Pronto vendrá el arañazo que le rasgará. Aparecerá después de la fiesta, cuando su mujer se fume un canuto, se desinhibe y le propine un golpe en el centro del centro de su autoestima: hubo un día, durante un viaje familiar, en que estuvo a punto, aunque la intención no traspasara su conciencia, de dejarlo todo por echar un polvo con un apuesto capitán de marina. Con quien, en la imaginación de Cruise, aparece como un auténtico hombre, sin las fisuras e inseguridades que le corroen. El hombre no puede creer lo que escucha, ni siquiera concebirlo, y se lanza a las calles en busca de una redención, de una salida a su ansiedad. Tras un recorrido poco satisfactorio por el lumpen se refugia en el pianista, en quien antes consideraba un mediocre, convertido en un amigo por conveniencia. Él le aportará la clave que podrá redimir su daño: la invitación a una fiesta secreta en una mansión, en la cima de la élite, en un lugar incluso más exclusivo  que aquel al que acudió con su mujer. De hecho es el reverso del primer casoplón, esa parte oscura que sostiene a la luminosa. Es el lugar que aportará a Cruise la recompensa que su herida precisa. Pero Cruise no es de ellos –los mismos que asistieron a la fiesta inicial- y acude en taxi, en vez de utilizar uno de los deslumbrantes vehículos que usan los invitados. La orgía puede contemplarse como una continuación de la primera escena: Cruise sigue aspirando a ser lo que no es.

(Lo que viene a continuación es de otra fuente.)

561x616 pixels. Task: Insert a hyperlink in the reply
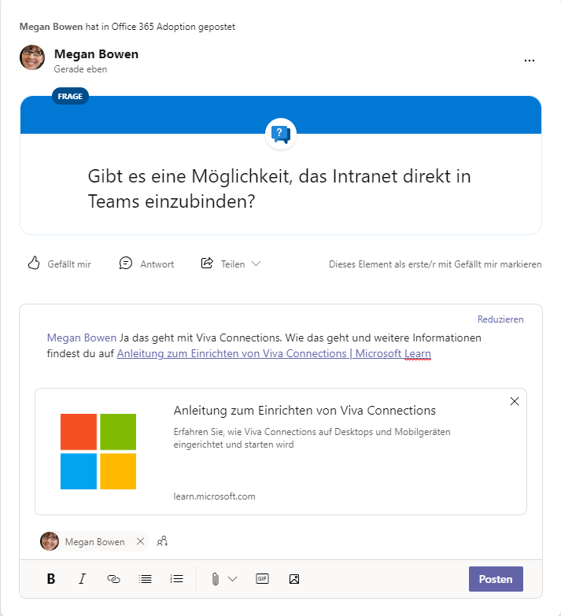click(x=113, y=579)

Allí encuentra un ritual de máscaras -¿cuál es el signo del narcisista sino la máscara?- protagonizado por millonarios que buscan la redención de sus propias heridas mediante el sueño de todo hombre maduro: el deseo de mujeres jóvenes, dispuestas a cumplir todos sus antojos. Las máscaras cubren lo que no desean contemplar bajo ningún concepto: su propio declive.  No son ellos quienes follan con las jóvenes, son sus egos soñados. Cruise no interactúa, de hecho le descubren porque ha llegado en taxi, con lo que su intento de ascender a los cielos casi se derrumba.  Su vida y su autoestima son salvadas por el sacrificio de una mujer, a quien él, a su vez, había salvado en la primera fiesta.

El resto de la película, dominada por la investigación pseudopoliciaca de Cruise, es  lo peor de la obra. Sin embargo, muestra cómo Cruise, asustado por las consecuencias de su viaje, regresa aterrado a casa, no buscando tanto la reconciliación con su esposa como un alivio de su miedo. Por supuesto, una máscara aparece sobre el lecho conyugal. El narcisismo no ha desaparecido, solo remite en el espléndido final, mediante ese fuck de  Nicole Kidman, que vuelve a poner todo en su lugar, tras las aventuras soñadas pero nunca realizadas. Un lugar confortable, pero siempre peligroso.